START Excerpted data

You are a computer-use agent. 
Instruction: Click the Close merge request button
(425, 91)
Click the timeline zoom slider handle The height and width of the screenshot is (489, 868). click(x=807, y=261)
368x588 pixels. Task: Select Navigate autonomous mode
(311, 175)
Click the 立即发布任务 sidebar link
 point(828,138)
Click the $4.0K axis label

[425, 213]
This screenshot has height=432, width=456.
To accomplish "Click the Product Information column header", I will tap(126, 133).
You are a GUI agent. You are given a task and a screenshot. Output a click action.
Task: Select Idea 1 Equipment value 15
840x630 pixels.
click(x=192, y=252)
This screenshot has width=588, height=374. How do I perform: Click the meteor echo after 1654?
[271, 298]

END Excerpted data
START Excerpted data

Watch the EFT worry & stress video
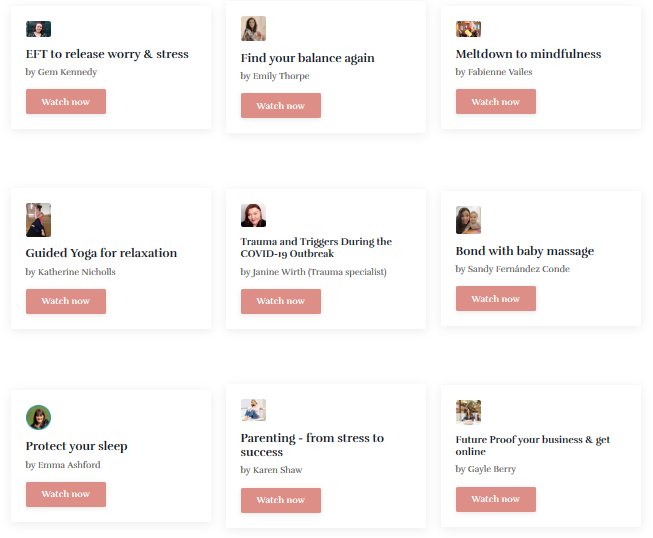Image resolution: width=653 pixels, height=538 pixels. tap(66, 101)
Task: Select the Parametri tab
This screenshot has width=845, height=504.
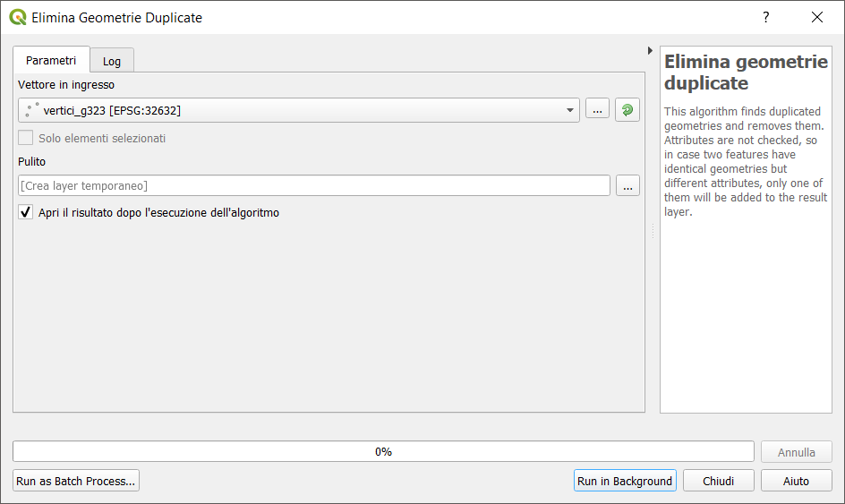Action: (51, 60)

END Excerpted data

Exercise requirements:
Search the listing above for the word "agent", and copy every line that has it.

Written solution:
You are a computer-use agent. 
You are a GUI agent. You are given a task and a screenshot. Output a click action.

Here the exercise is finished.